10 November 2013

I’m taking a look at AVR’s PWM output with my new Rigol DS1052E oscilloscope.


I’m still new to this whole electrical engineering angle, but one thing I realized pretty quickly is that my trusty old multimeter won’t get me very far when I’m not dealing with stationary voltages.

I realized that, of course, when I was trying to debug a little circuit of mine that failed in a most peculiar way by going from one valid state to another seemingly without reason. I really could’ve used some insight into what, exactly, was happening in the few milliseconds just before the circuit decided to not do what I wanted it to.
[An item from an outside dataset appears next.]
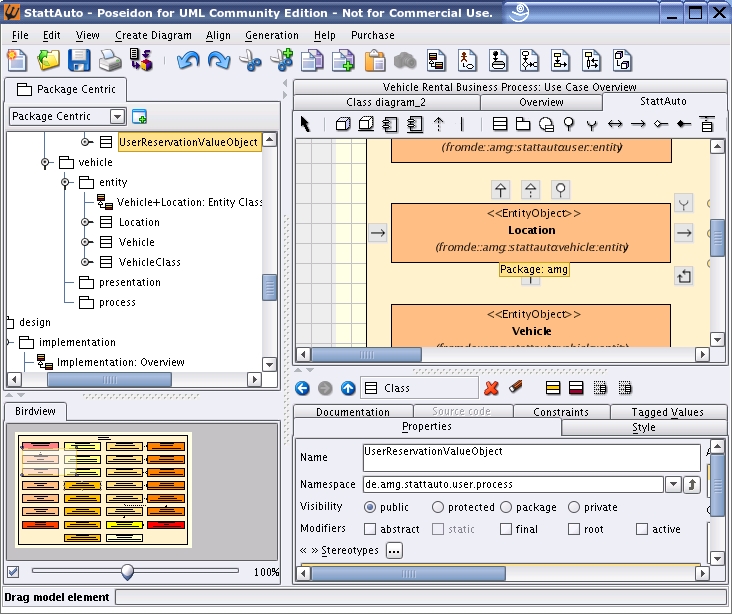The width and height of the screenshot is (732, 614).
Task: Select the private visibility radio button
Action: point(574,507)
A bit of research led me to the Rigol DS1052E digital oscilloscope. It’s probably not the only affordable scope on the market, but lots of people seem to think it’s some really cool equipment for entry-level hobbyists who want to get their feet wet with that kind of device.

So I put it on my birthday wishlist, and lo!, my wish was granted. Yay me! :-D

A new cool piece of measuring equipment needs something to measure. And I need to get acquainted with all those knobs and buttons. The User’s Guide is a good and worthy read, but nothing can replace just fiddling around with everything by myself to get a feel for it.

So, who’s up for being measured? My Arduino, of course.

One of the simplest non-trivial outputs an AVR can generate is a PWM (pulse-width modulated) voltage.

The idea is that, in absence of an actual DAC (digital-analog converter) that can actually generate arbitrary voltages in a given range, you can get almost identical results by just switching the power on and off very quickly, over and over again. PWM does exactly that. By default, with an Arduino, “very quickly” means about 500 times per second. The relative amount of “on” during each such cycle is called the “duty cycle”.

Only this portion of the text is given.